Rob was outside, and he didn't see me. He was bent inside the hood of an Audi, his soft dark hair falling forward over his square-jawed face, his jeans looking properly snug and faded in all the right places. It was warm out, even though it wasn't quite eight in the morning yet, and Rob had on a short-sleeved shirt, revealing his nicely pronounced triceps.

It had been nearly three weeks since I'd last seen him. He'd shown up at the Wawasee All-Camp recital, where I'd had a solo. I'd been surprised … I hadn't expected him to come four hours, one way, just to hear me play.

And then, since I had to go out with my parents afterwards—and let's face it, my parents would not approve of Rob, a guy with a criminal record who comes, as they say in books, from the wrong side of the tracks—he just had to get back on his bike afterward and drive four hours home. That's a long way to go, just to hear some girl you aren't even going out with play a nocturne on her flute.

It got me thinking. You know, since he'd driven so far to hear me play. Maybe he liked me after all, in spite of the whole jailbait thing.

Except, of course, that I'd been back two days already, and he still hadn't called.

Anyway, that brief glimpse of Rob, checking that Audi's oil, was all I was probably going to see of him for a while, so I watched until we pulled into the parking lot of the Dunkin' Donuts and I couldn't see him anymore.

Hey, I know it was uncool to be scoping on boys at the same time as I was trying to solve a murder. But Nancy Drew still had time to date Ned Nickerson, didn't she, in between solving all those mysteries?

Except of course, Ned wasn't on probation, and I don't think any of those mysteries Nancy solved involved a dead cheerleader.

While Skip and Claire went to the counter to get crullers, I said I had to make a call. Then I went to the payphone by the door to the rest-room and dialed 1-800-WHERE-R-YOU.

Rosemary was glad to hear from me, even though of course we had to keep the call brief. Rosemary is totally risking her job, doing what she does for me. You know, sending me those photos and reports on missing kids. Those files aren't supposed to leave the office.

But I guess Rosemary thinks it is worth it, if even one kid gets found. And since we've started working together, we've found a lot of kids, between the two of us. We kind of have to cool it, of course, so no one gets too suspicious. We average about a kid a week, which, let me tell you, is way better than 1-800-WHERE-R-YOU was doing before I came along.
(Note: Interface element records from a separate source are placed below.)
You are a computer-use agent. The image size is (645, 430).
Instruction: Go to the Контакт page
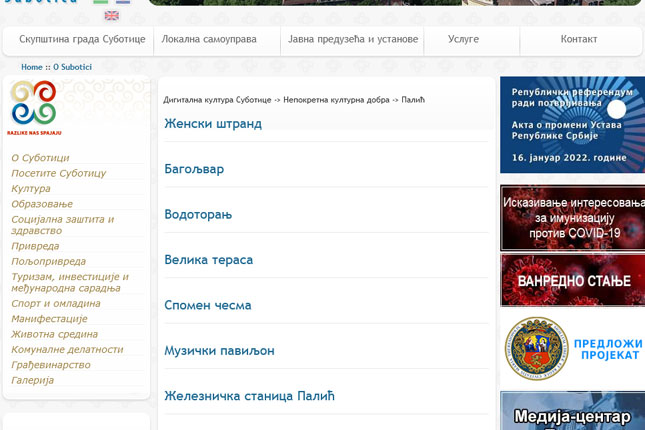579,40
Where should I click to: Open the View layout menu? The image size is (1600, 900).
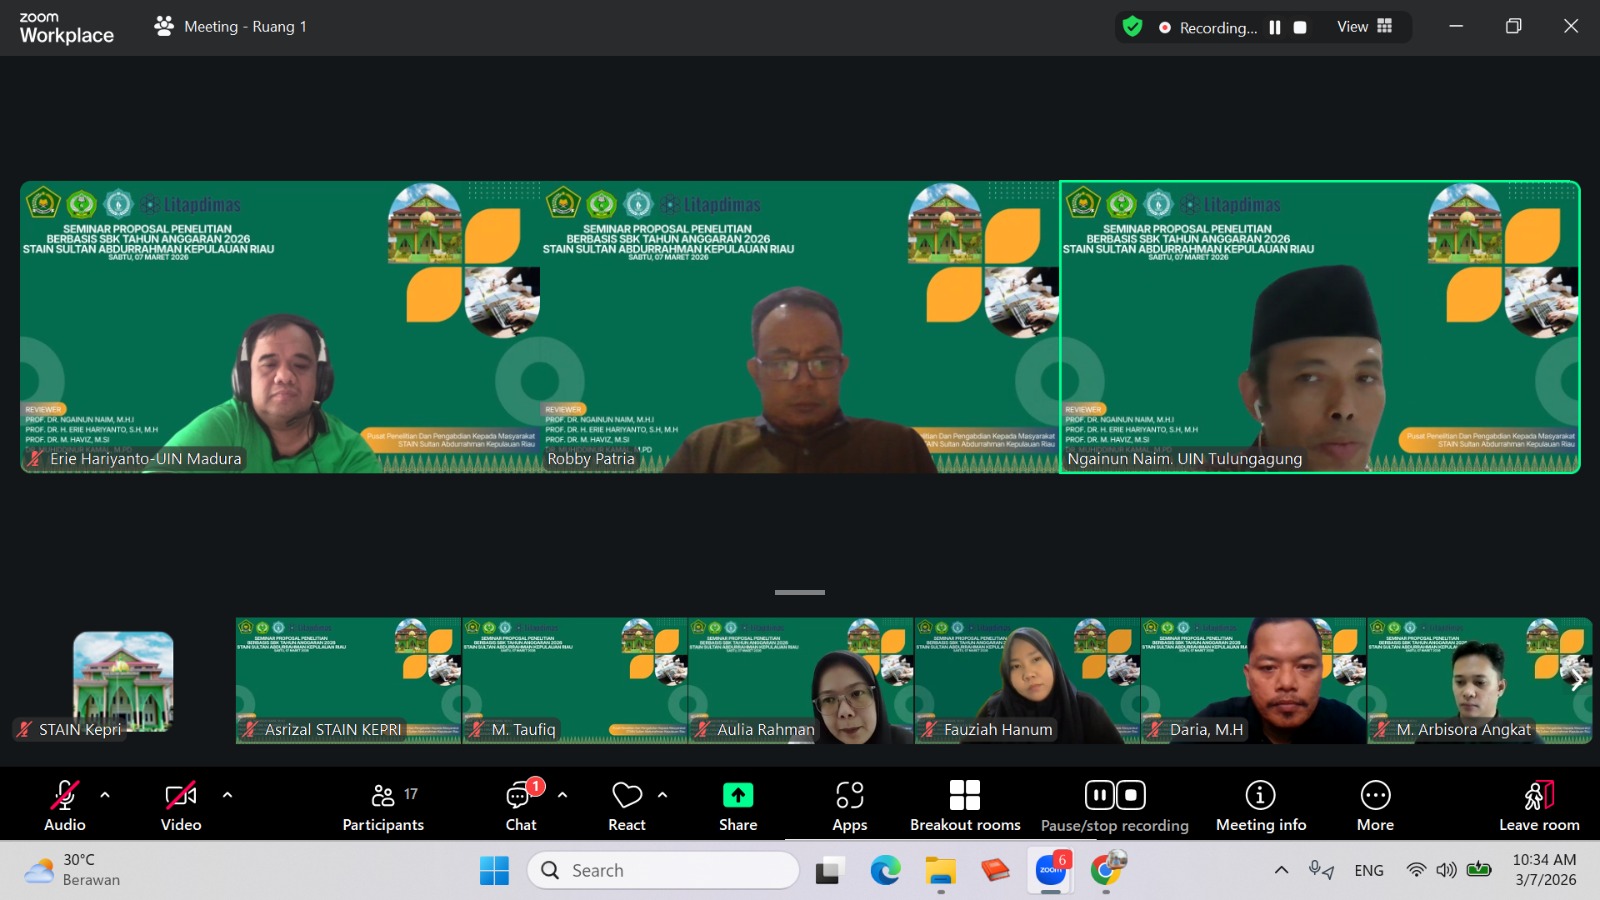coord(1364,27)
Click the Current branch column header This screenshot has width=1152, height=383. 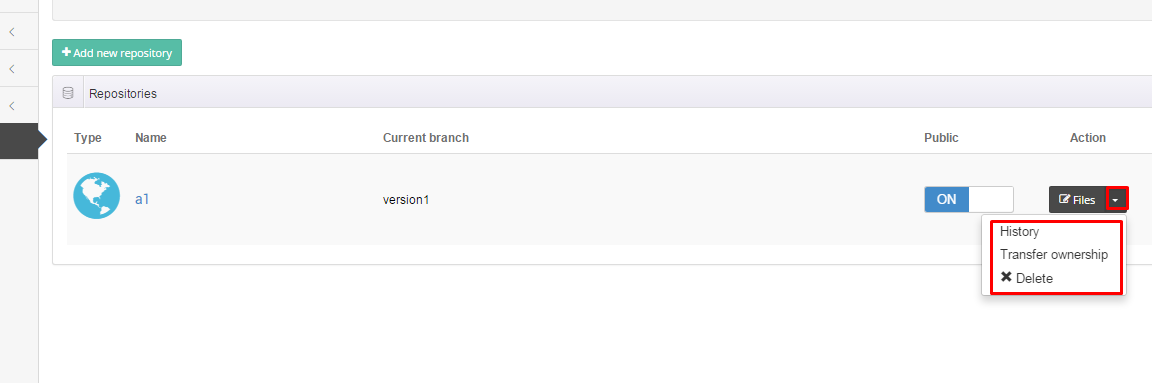click(x=425, y=137)
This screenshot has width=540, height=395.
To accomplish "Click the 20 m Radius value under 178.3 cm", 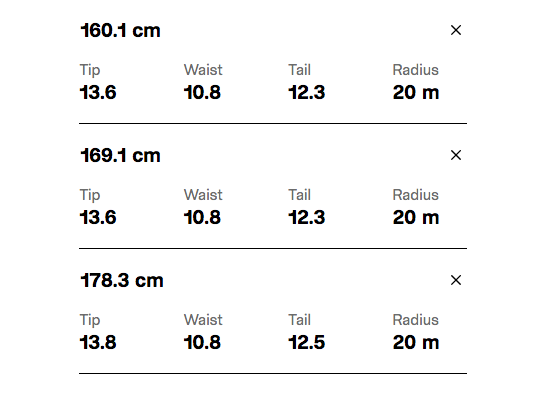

The good thing about working with Rosemary, as opposed to like the FBI or the police or something, is that Rosemary is totally discreet and would never, say, call the National Enquirer and have them come to my house to interview me. Having too many reporters around has a tendency to send Douglas into an episode. That is why I lied last spring, and told everyone I didn't have my psychic powers anymore.